Quelle est la situation actuelle des femmes en Irak ?

Houzan Mahmoud : Avec le début de l’occupation, les femmes irakiennes ont perdu tous leurs droits : porter les vêtements qu’elles veulent, sortir comme elles veulent, aller à l’université, travailler. Une première raison est l’explosion du chômage suite à l’occupation. Une seconde raison est la montée en Irak de l’islam politique qui veut imposer ses règles, en particulier empêcher les femmes de travailler et d’étudier. Dans les lycées et les universités, les islamistes s’en prennent aux filles non voilées. Ils essayent de tuer ceux et celles qui ne les écoutent pas. Des femmes sont assassinées.
Ils ont lancé une fatwa, à Falloudjah et Mossoul, stipulant que toutes les femmes, même les chrétiennes, doivent être voilées. Nous devons lutter contre l’islam politique.

Quelles sont les actions et campagnes de l’Organisation pour la liberté des femmes en Irak ?

Houzan Mahmoud : Nous menons depuis septembre une campagne contre le voile imposé aux filles par les islamistes. Cette campagne a reçu un très bon accueil et le soutien de nombreuses organisations. Beaucoup d’étudiantes ne peuvent plus aller à l’université parce qu’elles refusent le voile. Ce que nous voulons, ce n’est pas que les filles arrêtent d’aller à l’école ! C’est qu’elles y aillent sans voile. Nous refusons la loi des islamistes et nous essayons de les stopper. Mais la situation est difficile. Sortir sans voile est dangereux.

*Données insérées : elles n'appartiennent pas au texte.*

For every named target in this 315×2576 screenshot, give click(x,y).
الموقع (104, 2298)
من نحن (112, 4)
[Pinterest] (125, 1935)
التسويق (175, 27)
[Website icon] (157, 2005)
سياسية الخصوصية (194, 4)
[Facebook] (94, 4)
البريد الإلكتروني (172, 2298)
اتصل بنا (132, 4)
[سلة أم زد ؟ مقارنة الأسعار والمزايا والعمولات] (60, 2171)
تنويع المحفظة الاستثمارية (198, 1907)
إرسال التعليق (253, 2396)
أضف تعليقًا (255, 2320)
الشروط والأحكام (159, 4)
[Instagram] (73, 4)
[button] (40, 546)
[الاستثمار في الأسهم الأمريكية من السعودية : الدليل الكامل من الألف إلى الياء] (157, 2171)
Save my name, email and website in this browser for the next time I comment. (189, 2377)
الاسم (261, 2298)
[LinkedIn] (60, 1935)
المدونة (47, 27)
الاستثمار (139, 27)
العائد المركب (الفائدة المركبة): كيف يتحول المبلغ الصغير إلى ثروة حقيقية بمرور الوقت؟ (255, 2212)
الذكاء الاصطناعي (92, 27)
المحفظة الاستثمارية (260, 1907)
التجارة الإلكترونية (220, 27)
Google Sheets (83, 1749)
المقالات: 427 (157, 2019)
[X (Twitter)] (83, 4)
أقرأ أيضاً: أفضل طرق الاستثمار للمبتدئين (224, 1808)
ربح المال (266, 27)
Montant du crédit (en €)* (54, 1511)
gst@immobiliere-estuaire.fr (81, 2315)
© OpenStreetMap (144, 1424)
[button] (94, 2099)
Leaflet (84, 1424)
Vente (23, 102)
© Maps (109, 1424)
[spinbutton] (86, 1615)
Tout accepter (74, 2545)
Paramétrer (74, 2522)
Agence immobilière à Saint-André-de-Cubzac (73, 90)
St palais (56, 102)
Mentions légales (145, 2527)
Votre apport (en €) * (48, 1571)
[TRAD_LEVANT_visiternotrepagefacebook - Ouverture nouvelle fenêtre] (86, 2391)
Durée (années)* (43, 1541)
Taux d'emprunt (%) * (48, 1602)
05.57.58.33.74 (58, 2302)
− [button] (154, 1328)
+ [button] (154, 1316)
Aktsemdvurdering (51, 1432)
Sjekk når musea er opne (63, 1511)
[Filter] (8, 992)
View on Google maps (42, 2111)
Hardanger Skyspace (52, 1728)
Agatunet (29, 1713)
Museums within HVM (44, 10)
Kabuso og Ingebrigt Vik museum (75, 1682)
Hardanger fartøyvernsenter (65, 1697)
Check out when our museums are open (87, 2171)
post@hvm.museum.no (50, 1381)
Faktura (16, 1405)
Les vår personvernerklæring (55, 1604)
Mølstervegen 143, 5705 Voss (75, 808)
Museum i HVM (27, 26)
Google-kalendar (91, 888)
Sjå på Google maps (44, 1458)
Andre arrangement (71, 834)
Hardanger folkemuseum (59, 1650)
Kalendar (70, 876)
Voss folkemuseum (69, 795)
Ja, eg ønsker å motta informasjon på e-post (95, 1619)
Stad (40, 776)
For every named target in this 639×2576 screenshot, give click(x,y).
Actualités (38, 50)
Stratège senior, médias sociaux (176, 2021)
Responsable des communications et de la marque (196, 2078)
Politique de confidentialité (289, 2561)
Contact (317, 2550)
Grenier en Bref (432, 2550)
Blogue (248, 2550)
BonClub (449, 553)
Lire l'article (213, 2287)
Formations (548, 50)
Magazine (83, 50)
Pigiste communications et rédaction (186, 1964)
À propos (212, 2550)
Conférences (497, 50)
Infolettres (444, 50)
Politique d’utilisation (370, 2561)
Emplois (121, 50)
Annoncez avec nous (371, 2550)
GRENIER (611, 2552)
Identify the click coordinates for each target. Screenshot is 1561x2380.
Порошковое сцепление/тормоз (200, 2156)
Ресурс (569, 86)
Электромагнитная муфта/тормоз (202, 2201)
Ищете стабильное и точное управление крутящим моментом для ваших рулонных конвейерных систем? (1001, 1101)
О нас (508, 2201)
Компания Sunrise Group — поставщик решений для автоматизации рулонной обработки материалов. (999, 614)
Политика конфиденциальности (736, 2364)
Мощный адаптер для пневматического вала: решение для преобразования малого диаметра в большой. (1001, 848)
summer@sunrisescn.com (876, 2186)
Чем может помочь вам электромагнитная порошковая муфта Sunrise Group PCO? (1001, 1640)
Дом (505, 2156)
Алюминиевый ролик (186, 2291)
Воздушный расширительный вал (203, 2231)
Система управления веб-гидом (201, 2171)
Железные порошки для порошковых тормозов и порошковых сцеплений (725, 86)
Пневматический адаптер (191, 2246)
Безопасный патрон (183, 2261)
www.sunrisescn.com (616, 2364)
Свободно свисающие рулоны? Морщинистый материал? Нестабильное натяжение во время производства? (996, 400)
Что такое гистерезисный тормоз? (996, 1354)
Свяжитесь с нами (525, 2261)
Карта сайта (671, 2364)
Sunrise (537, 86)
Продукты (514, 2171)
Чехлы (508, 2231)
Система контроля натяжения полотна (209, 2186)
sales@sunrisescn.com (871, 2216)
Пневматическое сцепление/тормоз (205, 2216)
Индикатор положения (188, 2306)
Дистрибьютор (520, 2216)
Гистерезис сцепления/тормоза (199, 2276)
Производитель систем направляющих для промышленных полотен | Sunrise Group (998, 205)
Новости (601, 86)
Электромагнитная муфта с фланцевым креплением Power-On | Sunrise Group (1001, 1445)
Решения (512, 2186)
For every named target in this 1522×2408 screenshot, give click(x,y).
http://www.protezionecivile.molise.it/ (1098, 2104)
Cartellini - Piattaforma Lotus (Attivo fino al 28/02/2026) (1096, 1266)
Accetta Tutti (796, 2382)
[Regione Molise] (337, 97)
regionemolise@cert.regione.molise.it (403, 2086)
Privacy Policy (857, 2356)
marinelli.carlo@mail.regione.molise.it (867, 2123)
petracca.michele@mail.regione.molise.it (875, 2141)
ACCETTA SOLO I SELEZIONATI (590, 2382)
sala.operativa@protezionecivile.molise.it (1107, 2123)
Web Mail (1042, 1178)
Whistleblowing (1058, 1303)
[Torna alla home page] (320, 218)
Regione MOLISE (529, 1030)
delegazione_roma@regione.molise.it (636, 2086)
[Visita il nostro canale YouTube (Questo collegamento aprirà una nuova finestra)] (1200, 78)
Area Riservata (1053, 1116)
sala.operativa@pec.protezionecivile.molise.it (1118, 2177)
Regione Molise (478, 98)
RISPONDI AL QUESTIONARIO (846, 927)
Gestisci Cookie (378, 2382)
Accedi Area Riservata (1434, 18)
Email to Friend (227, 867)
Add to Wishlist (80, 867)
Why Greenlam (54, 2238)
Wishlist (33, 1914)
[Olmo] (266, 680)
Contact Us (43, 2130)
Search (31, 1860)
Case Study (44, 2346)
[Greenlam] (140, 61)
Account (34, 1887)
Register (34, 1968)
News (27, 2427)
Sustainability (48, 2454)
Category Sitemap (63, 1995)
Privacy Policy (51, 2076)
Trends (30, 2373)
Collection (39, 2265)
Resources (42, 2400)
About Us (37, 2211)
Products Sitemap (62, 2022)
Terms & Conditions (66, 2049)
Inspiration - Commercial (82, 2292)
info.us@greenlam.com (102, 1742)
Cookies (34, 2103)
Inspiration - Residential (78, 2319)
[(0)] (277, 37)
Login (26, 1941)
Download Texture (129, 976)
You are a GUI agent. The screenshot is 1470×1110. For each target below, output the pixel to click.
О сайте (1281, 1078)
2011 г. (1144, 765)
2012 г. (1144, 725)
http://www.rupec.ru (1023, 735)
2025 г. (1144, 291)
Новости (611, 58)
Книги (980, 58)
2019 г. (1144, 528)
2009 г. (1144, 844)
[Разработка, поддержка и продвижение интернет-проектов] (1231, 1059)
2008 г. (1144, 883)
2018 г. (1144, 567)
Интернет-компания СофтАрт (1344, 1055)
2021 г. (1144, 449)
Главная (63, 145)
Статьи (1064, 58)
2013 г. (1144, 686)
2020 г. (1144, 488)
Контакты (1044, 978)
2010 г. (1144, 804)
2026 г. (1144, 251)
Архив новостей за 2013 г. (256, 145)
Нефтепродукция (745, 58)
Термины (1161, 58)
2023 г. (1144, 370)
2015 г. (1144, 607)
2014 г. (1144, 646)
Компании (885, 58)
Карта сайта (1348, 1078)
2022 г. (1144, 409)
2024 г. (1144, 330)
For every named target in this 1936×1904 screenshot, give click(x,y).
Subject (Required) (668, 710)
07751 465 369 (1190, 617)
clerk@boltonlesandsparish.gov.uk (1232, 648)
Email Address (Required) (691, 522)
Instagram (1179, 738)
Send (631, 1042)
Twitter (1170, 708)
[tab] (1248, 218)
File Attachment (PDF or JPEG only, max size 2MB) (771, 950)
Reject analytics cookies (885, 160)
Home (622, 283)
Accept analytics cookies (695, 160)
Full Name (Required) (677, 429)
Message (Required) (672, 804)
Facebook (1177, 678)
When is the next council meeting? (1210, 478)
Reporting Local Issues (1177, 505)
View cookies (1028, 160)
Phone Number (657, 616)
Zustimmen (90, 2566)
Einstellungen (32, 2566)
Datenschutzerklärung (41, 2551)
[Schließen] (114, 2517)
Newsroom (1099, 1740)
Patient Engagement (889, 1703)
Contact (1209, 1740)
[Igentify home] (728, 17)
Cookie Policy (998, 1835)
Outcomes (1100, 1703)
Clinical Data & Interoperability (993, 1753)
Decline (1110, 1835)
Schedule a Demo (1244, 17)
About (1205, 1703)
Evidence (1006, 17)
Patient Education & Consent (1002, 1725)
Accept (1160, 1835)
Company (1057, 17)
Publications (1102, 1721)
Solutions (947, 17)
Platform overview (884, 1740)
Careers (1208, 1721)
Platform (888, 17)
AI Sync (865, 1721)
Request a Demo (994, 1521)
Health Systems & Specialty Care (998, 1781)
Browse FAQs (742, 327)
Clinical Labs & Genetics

Nous menons également campagne pour le droit des femmes au travail, et pour les impliquer dans les syndicats. Par exemple, nous soutenons les employées de banques qui ont eu des problèmes avec leurs employeurs en Irak. Quand le dinar irakien a été remplacé par de nouveaux billets, des travailleuses ont été accusées de voler de l’argent. Notre organisation a obtenu leur libération car elles avaient été jetées en prison. Nous les avons aidées à se réunir pour se défendre.

Nous participons aux forums « civiques » politiques, dans les usines, dans les écoles et dans les quartiers. Nous parlons aux femmes de leurs droits et nous les encourageons à les défendre. Nous avons organisé plusieurs manifestations en Irak. La première était contre les viols et les enlèvements, en août 2003. Nous l’avons organisée à un moment où les femmes ne pouvaient pas sortir du tout à cause de l’insécurité. Il n’y a personne pour protéger les gens, et la nouvelle police irakienne est un échec complet. Quant aux forces de la coalition, elles se moquent complètement du sort des femmes en Irak.

Dans ces conditions, il y a un nombre important d’enlèvements, de viols et de meurtres de femmes. Il y a eu beaucoup de monde à cette manifestation, et son succès a permis de montrer au monde entier ce qui est en train de se passer en Irak. Beaucoup de médias internationaux ont couvert cette manifestation.

Une autre manifestation importante que nous avons organisée a eu lieu le 8 mars, contre la nouvelle constitution. Ce projet de constitution touchait directement les femmes, en particulier la résolution 137 du conseil de gouvernement, qui visait à instaurer la charia. Nous avons mené une campagne résolue et nous avons obtenu le retrait de cette résolution.

A ce sujet, vous savez que le 8 mars est la Journée internationale des femmes. Le conseil de gouvernement a voulu changer la journée des femmes en Irak et la mettre le 18 août. Pourquoi ? Parce que c’est le jour anniversaire d’une fille de Mahomet ! Ils ont voulu imposer une référence islamique. Nous nous sommes bien sûr opposées à ça. Que le gouvernement garde sa journée islamique des femmes pour lui : le 8 mars continuera à être notre journée.
Ce que les femmes irakiennes veulent actuellement, c’est l’égalité et la laïcité. C’est de ça que la société irakienne a besoin pour le moment.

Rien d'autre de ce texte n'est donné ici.